I don't care if they are sata2 or sata3 ports, as my hdds are not going to exceed sata2 bandwidth limits, but I don't know if I may hit a controller limit on the board (is there such a thing)?

I don't want to use PCI slots to add more sata ports as this usually means you can't then perform operations like secure-erase through hdparm. They also usually split the bandwidth across the ports, so only 2 out of 4 ports can operate at full capacity etc.

This server not only acts as my fileserver, but also as a KVM hypervisor, hence the desire to get a processor with slightly more processing grunt, but it's still going to be on 24/7/365, so going for the "e" edition of the processor.

Ideally the mobo should be full ATX size but not a requirement.
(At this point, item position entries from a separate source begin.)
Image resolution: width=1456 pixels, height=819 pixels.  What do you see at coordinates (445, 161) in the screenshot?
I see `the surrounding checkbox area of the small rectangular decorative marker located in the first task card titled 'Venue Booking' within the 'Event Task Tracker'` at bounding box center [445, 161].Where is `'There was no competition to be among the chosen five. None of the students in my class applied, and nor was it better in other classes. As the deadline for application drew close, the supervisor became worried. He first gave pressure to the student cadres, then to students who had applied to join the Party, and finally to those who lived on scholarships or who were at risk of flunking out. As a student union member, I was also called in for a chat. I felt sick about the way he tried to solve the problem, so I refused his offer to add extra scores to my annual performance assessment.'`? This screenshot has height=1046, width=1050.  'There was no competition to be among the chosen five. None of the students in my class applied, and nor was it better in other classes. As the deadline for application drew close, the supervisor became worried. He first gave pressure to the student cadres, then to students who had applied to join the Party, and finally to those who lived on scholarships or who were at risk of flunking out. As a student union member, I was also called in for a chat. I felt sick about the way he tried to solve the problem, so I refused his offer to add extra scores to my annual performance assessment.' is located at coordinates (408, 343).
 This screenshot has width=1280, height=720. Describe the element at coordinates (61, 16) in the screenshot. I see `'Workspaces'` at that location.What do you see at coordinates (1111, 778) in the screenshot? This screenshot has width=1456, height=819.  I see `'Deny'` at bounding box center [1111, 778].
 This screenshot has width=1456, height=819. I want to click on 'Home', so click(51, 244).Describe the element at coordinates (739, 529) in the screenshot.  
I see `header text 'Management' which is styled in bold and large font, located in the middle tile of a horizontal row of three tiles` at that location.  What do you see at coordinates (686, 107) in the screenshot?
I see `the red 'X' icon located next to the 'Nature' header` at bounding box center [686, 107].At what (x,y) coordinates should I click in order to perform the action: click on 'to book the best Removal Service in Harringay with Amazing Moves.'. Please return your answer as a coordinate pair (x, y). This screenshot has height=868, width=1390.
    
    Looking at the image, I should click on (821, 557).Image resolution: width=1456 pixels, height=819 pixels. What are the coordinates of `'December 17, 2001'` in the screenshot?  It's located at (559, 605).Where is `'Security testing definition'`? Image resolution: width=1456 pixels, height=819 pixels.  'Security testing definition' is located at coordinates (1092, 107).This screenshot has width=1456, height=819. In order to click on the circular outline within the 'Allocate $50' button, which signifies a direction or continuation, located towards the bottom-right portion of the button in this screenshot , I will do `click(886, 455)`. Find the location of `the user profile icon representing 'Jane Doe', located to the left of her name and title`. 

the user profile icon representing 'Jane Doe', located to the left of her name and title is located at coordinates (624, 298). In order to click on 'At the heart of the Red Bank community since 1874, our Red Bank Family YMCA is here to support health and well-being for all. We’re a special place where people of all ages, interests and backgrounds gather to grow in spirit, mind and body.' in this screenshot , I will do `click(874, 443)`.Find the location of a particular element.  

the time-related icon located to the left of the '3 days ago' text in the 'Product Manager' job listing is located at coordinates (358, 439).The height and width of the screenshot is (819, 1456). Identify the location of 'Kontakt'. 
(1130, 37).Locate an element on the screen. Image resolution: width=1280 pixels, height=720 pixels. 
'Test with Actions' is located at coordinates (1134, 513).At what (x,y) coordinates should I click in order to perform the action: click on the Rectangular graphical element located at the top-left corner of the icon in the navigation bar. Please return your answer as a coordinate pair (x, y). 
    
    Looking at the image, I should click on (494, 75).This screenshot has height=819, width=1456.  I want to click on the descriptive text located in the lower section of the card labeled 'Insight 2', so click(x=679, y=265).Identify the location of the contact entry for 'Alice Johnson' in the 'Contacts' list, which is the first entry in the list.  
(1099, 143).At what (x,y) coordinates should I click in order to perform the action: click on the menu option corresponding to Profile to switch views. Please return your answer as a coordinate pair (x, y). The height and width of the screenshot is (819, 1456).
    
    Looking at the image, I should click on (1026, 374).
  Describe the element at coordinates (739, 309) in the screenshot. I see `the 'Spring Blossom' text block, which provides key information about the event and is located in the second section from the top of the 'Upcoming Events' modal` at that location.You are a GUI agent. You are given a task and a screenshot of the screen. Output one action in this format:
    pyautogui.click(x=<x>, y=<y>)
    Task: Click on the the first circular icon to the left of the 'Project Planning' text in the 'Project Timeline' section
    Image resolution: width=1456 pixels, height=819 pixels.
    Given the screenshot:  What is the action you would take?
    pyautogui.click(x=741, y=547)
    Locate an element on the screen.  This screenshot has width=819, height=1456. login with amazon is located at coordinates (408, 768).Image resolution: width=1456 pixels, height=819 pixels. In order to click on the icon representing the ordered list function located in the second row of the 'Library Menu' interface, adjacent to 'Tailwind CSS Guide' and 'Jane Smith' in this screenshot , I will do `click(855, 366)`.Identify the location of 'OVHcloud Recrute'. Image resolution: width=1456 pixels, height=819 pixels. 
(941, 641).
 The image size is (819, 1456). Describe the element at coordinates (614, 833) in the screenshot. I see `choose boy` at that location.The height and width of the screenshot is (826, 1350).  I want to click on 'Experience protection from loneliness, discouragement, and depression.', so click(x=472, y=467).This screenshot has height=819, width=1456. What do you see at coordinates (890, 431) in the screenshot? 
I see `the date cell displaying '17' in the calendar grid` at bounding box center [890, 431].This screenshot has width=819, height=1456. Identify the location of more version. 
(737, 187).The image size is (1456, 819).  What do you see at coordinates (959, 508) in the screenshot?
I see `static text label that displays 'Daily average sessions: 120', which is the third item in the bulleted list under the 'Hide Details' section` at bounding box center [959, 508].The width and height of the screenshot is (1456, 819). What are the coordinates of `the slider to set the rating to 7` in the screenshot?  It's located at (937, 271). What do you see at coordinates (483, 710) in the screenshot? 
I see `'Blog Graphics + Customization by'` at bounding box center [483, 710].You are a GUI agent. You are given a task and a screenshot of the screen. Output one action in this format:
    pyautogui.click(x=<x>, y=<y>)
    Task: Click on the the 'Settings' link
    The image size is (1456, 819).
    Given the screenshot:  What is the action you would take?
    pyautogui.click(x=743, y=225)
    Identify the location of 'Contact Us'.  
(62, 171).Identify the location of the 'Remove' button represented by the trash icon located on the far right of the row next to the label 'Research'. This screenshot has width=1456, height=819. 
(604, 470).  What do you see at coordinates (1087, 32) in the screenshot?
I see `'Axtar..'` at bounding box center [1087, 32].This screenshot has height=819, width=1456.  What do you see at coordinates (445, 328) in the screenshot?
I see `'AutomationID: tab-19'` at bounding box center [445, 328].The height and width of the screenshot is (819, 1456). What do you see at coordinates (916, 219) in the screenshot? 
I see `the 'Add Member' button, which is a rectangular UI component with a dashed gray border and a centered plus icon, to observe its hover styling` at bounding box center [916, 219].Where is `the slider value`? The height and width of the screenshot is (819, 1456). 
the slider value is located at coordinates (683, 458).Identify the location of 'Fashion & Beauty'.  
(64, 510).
ASUS preferred if possible

Any suggestions would be helpful.



Unfortunatly, it will probably not gonne happen for AMD AM3+

Only AMD opteron server boards.

The most you can get on an AM3/+ board is eight. I think Opteron compatible boards can have more, but you'd of course need an Opteron for that.

Supermicro H8SM-L7F

6x SATA2 + 8x SAS 6Gb/s = 14 possible drives total.

Works with Opterons, but will probably also work with FX since it has the same 942 socket.

ECC-support, IPMI,++++


Thanks guys, I think that confirms that the intel board really is the perfect board for my niche in the market when I consider price and UK availability as well.

@wiemerimer can you link any of those 8 port mobos you mentioned? I may just put the OS on a stick and run 8 drives. Unfortunately LVM RAID 10 requires multiples of 4, even though RAID10 spec itself does not.